Zgodnie z notatką umieszczoną na końcu książki, autorka napisała ją w 2015 roku. Wówczas nikomu z nas się nie śniło, że kilka lat później świat zatrzyma się w miejscu. A jednak w trakcie czytania stawały mi przed oczami sceny widziane wiosną 2020 roku. Mieszkam w Warszawie i nigdy nie widziałam tak pustych ulic, jak wtedy. Z jeżdżącymi wozami policyjnymi, ogłaszającymi stan epidemii. Pamiętam kolejki do sklepów, żeby kupić najpotrzebniejsze produkty. Strach przed zbliżaniem się do innych. Tę niemoc, gdy nie można było spotkać się z własną rodziną. Zamknięte szkoły, firmy, restauracje, przychodnie. Wszyscy znaleźliśmy się w kompletnie nowej rzeczywistości.
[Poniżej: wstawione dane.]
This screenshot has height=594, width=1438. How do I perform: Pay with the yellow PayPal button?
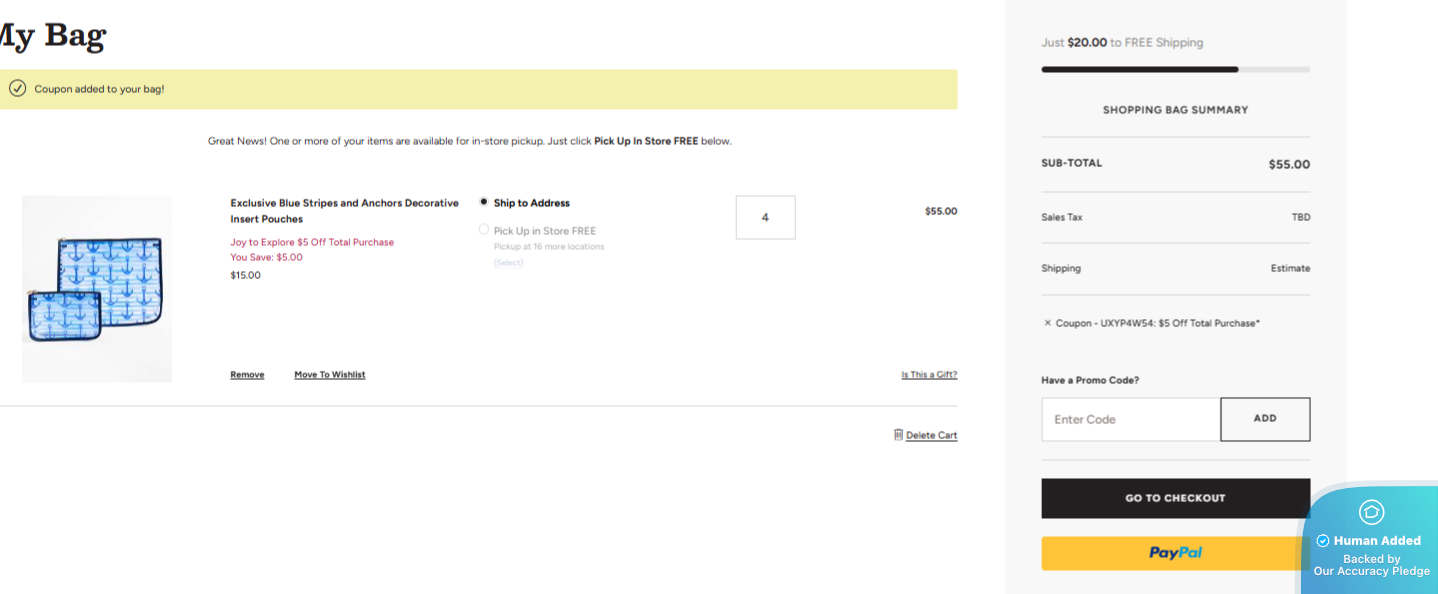tap(1175, 553)
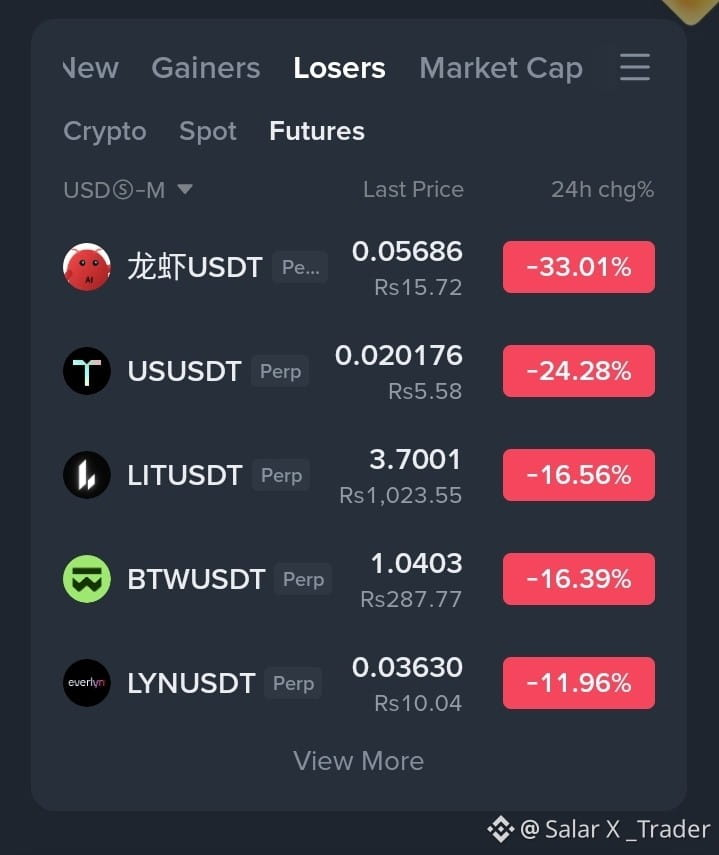Tap the -16.39% BTWUSDT change badge

(x=579, y=579)
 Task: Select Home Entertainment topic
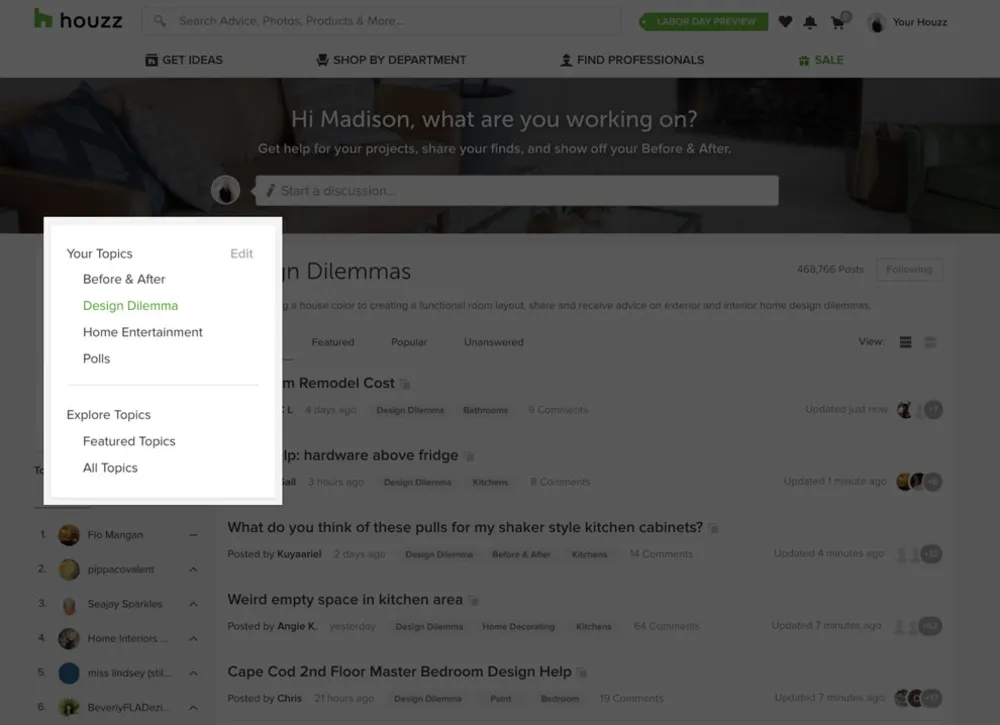point(142,332)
Główne wydarzenia w "Osaczonych" rozgrywają się w dość krótkim czasie. Mimo niełatwej tematyki czyta się szybko. Na początku nie mogłam się połapać, o co chodzi, ale gdy wątki się zazębiły, poczułam miłe zaskoczenie. Czepię się jednak narracji. Akcję obserwujemy z punktu widzenia kilku bohaterów, jednak w żaden sposób nie jest to oznaczone. Z tego powodu kilka razy pogubiłam się w całej historii, potrzebując dłuższej chwili na zorientowanie się, czyimi oczami obserwuję wydarzenia. Poza tym kilka razy zazgrzytały mi niepotrzebne zdrobnienia. Jednak pomysł na fabułę jest naprawdę zaskakujący i wart rozwinięcia w kolejnej części. Co mam nadzieję autorka uczyni, bo chętnie poznałabym dalszy ciąg tej historii.